EXERCISE TEXT: Begin

Let’s move on. Later in the essay, Smith writes
We’re learning that the way we perceive stress changes how it affects us. A study by Alia Crum at Stanford University showed that, once the association became established that stress enhanced performance, professionals found “stressful” circumstances led to heightened engagement and diminished ill-heath.
Here’s the same study in the Economist’s words
People who have a more positive view of stress are more likely to behave in a constructive way: a study by Alia Crum of Stanford University’s Mind and Body Lab and others found that students who believed stress enhances performance were more likely to ask for detailed feedback after an uncomfortable public-speaking exercise.
The Economist and Smith are not saying the same thing. Smith says “the way we perceive stress changes how it affects us”. The Economist refers to people having “a more positive view of stress”.
The paper(pdf) by Crum and her colleagues from 2013 says the following:
[T]he line of research reported here is designed to question whether this focus on the destructiveness of stress—this “stress about stress”—is a mindset that, paradoxically, may be contributing to its negative impact. Our research suggests that improving one’s response to stress may be a matter of shifting one’s mindset. In the context of stress, one’s stress mindset can be conceptualized as the extent to which one holds the belief that stress has enhancing consequences for various stress-related outcomes such as performance and productivity, health and wellbeing, and learning and growth (referred to as a “stress-is-enhancing mindset”) or holds the belief that stress has debilitating consequences for those outcomes (referred to as a “stress-is-debilitating mindset”).
As defined in Crum’s paper, a ‘mindset’ is “a mental frame or lens that selectively organizes and encodes information, thereby orienting an individual toward a unique way of understanding an experience and guiding one toward corresponding actions and responses” (p. 717)
Sensory information has to be present in order for perception to occur. We perceive things about instances of concepts, not concepts themselves. Mindsets, as Crum’s definition shows, are different. For example, it is not possible to perceive that for his Cricinfo essay, Ed Smith appropriated The Economist‘s essay without the two essays being available for comparison. However, after perceiving this about Ed Smith’s essay, it is possible to develop a particularly skeptical mindset towards his future essays.

EXERCISE TEXT: End
RECORD EXTRACTS: Begin

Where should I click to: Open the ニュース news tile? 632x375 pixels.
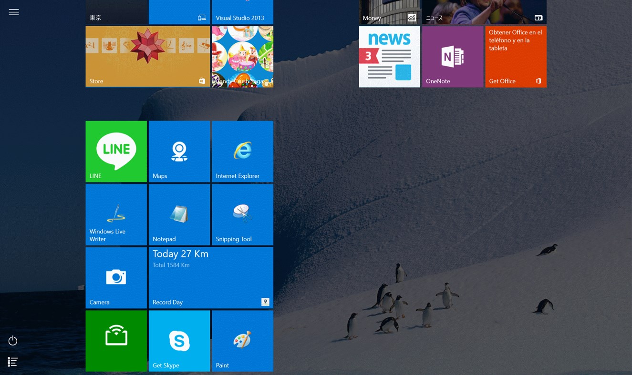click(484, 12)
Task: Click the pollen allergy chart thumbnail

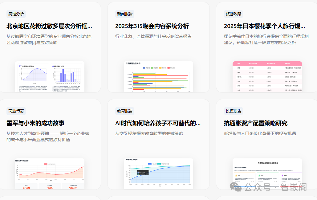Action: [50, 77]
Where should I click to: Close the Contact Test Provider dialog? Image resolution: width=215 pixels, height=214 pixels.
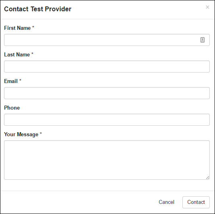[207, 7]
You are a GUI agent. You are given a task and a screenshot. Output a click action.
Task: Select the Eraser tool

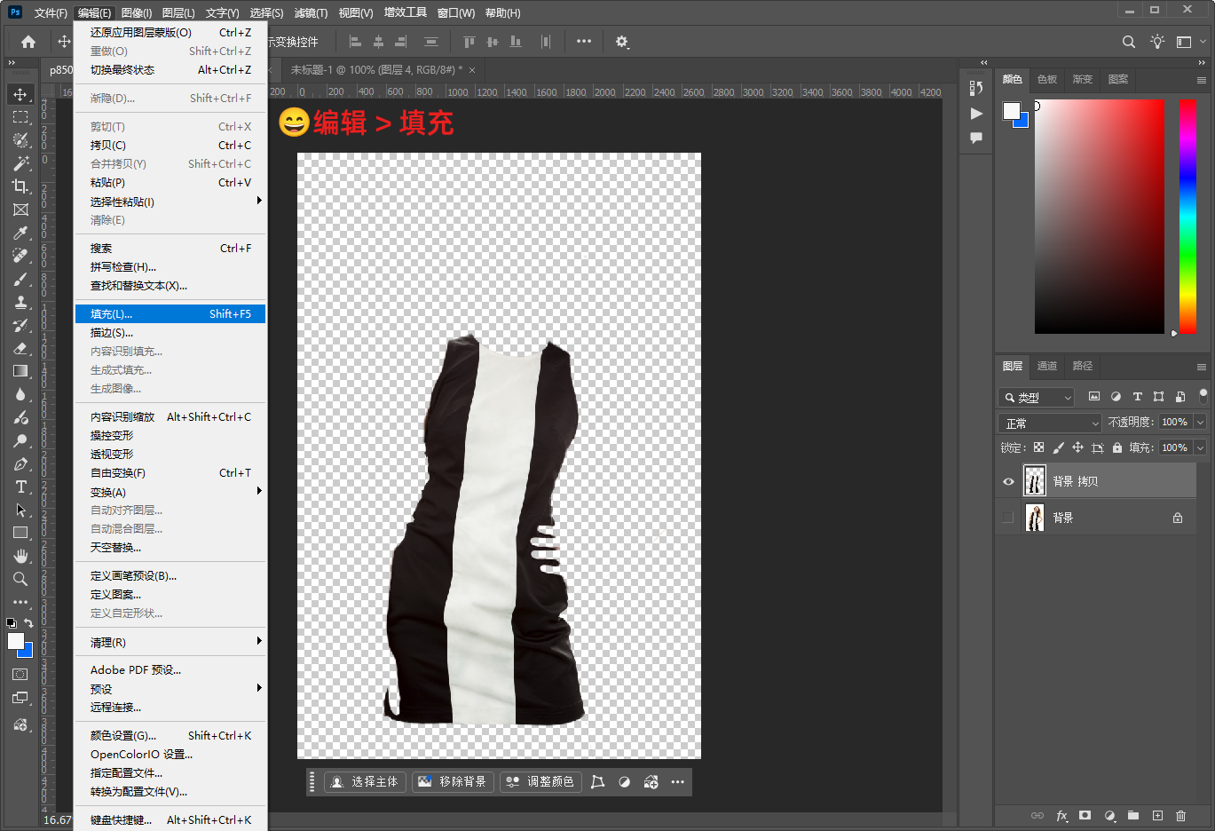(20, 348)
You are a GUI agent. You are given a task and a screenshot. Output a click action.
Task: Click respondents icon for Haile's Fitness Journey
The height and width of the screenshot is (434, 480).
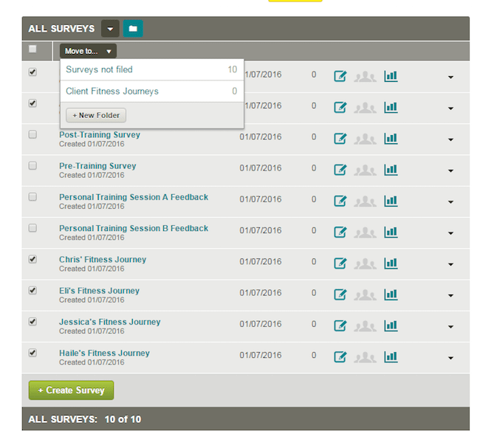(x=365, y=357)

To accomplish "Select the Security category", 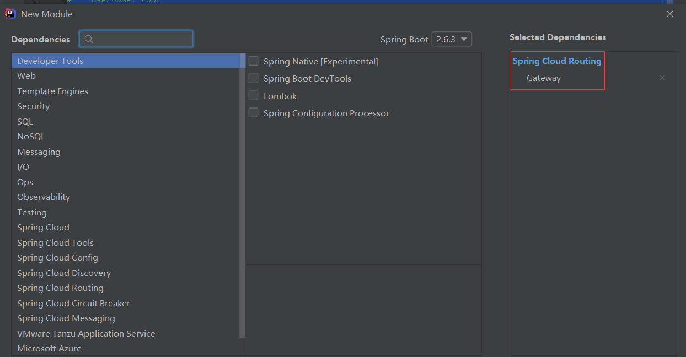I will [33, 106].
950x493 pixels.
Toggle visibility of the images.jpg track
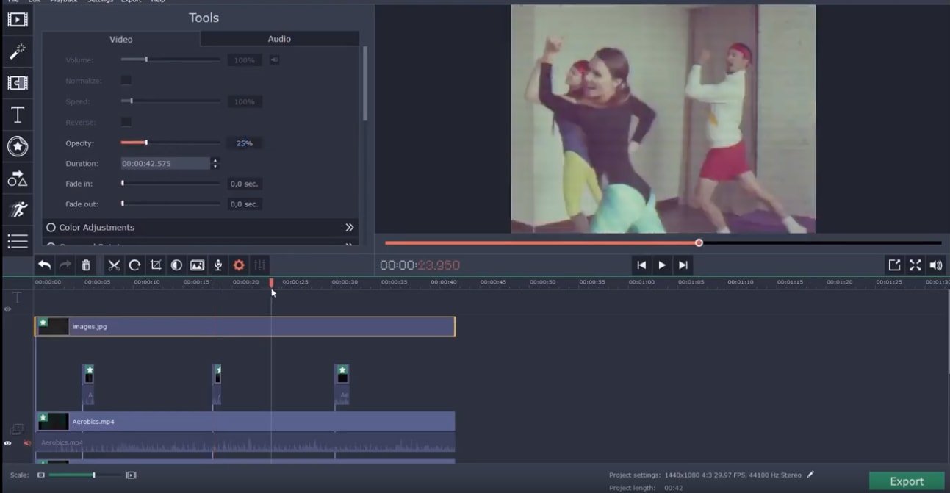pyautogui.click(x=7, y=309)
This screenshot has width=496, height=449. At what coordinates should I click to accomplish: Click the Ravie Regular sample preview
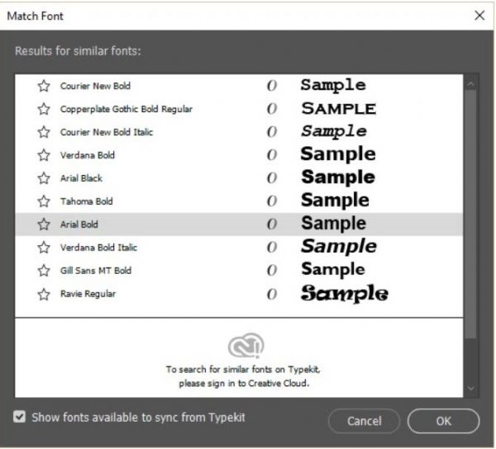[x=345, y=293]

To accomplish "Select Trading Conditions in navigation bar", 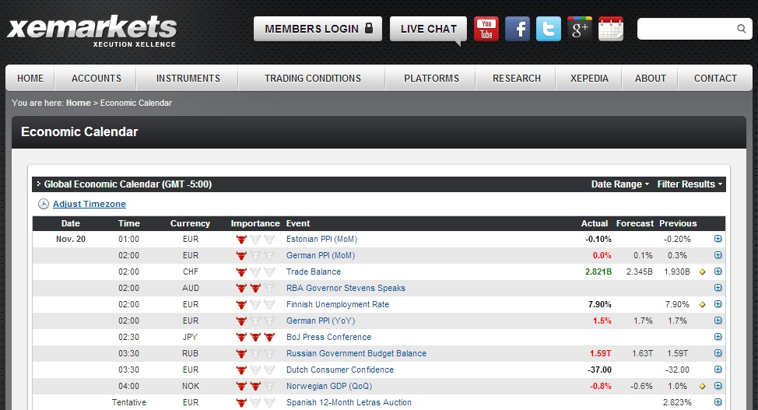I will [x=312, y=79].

RECORD EXTRACTS: End
RECORD EXTRACTS: Begin

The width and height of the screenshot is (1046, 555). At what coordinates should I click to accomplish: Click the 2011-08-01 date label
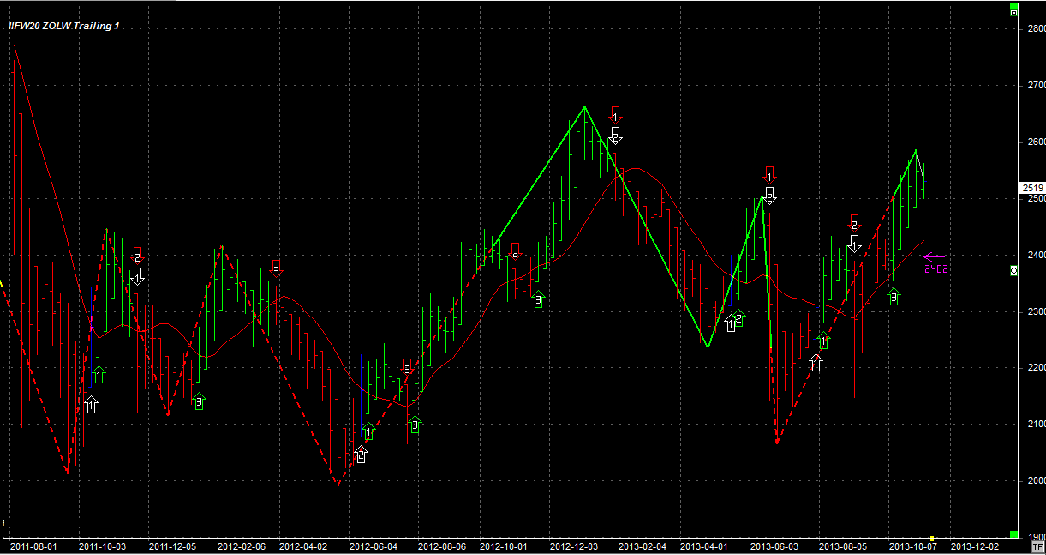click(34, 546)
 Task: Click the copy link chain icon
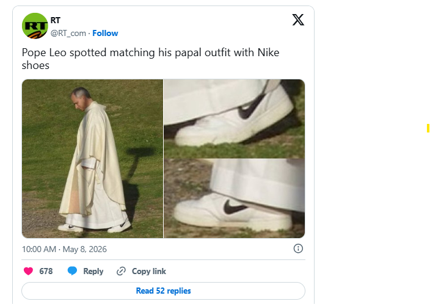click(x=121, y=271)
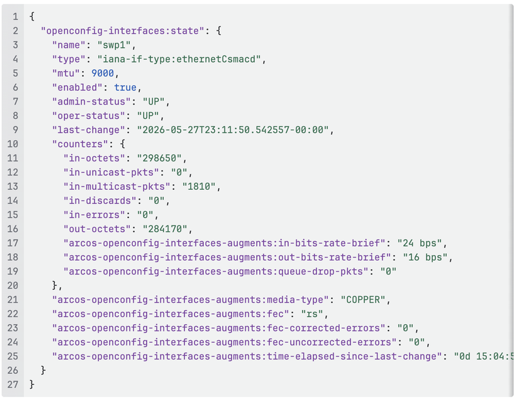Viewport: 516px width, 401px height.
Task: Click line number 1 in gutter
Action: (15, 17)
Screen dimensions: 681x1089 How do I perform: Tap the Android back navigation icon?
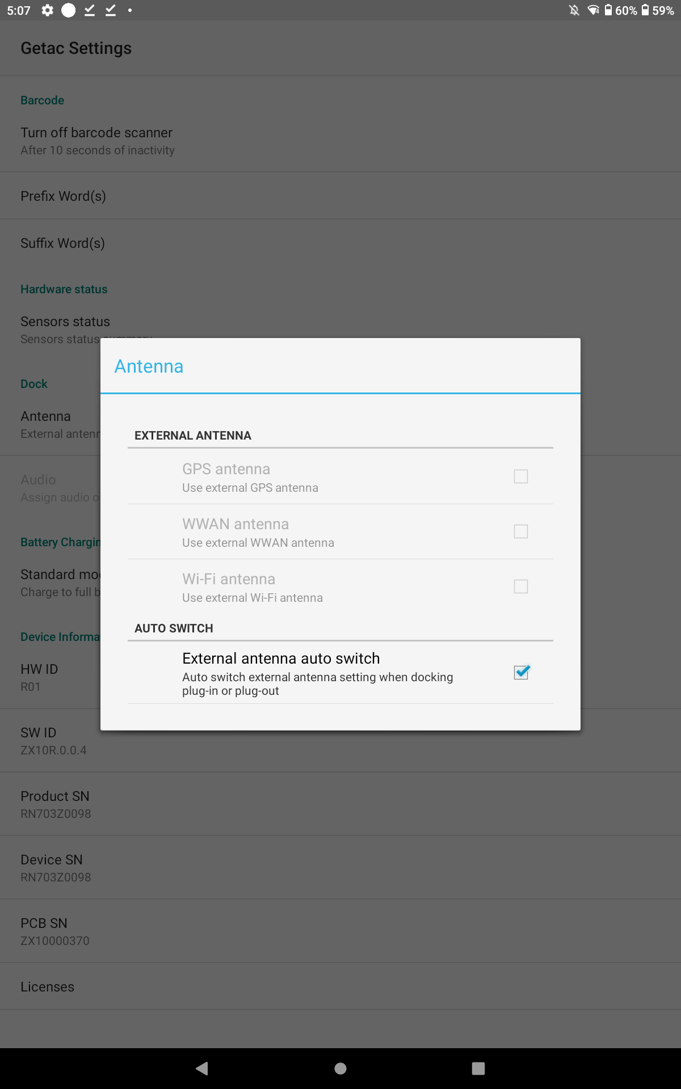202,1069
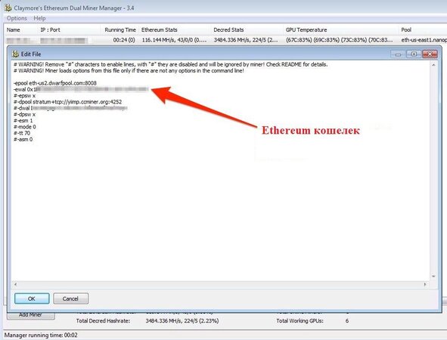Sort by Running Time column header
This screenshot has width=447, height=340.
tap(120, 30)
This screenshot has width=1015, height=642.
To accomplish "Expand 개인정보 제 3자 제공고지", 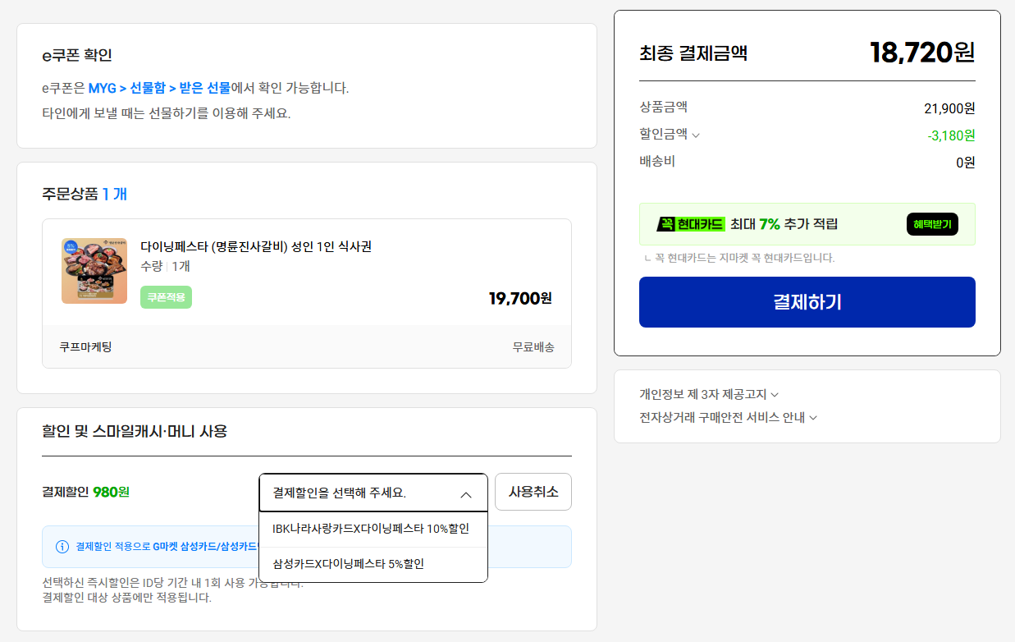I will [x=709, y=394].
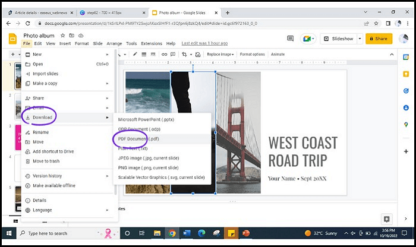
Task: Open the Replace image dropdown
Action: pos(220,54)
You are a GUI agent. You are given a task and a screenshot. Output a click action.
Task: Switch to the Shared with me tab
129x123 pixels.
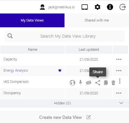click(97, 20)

RECORD EXTRACTS: End

WORK REQUEST 1: Copy the stretch of the passage on stress mindsets from "Let’s move on." through "uncomfortable public-speaking exercise.", word for word.
WORK REQUEST 2: Translate this sentence from the passage on stress mindsets into Spanish: "Sensory information has to be present in order for perception to occur."
WORK REQUEST 3:
Answer these questions using the passage on stress mindsets:
(a) At which university is Alia Crum?
(b) In what year did Crum and her colleagues publish their paper?
(c) On what page of Crum's paper is "mindset" defined?
Work only from the passage on stress mindsets.

TASK SOLUTION 1:
Let’s move on. Later in the essay, Smith writes
We’re learning that the way we perceive stress changes how it affects us. A study by Alia Crum at Stanford University showed that, once the association became established that stress enhanced performance, professionals found “stressful” circumstances led to heightened engagement and diminished ill-heath.
Here’s the same study in the Economist’s words
People who have a more positive view of stress are more likely to behave in a constructive way: a study by Alia Crum of Stanford University’s Mind and Body Lab and others found that students who believed stress enhances performance were more likely to ask for detailed feedback after an uncomfortable public-speaking exercise.

TASK SOLUTION 2: La información sensorial tiene que estar presente para que ocurra la percepción.

TASK SOLUTION 3:
(a) Stanford University
(b) 2013
(c) Page 717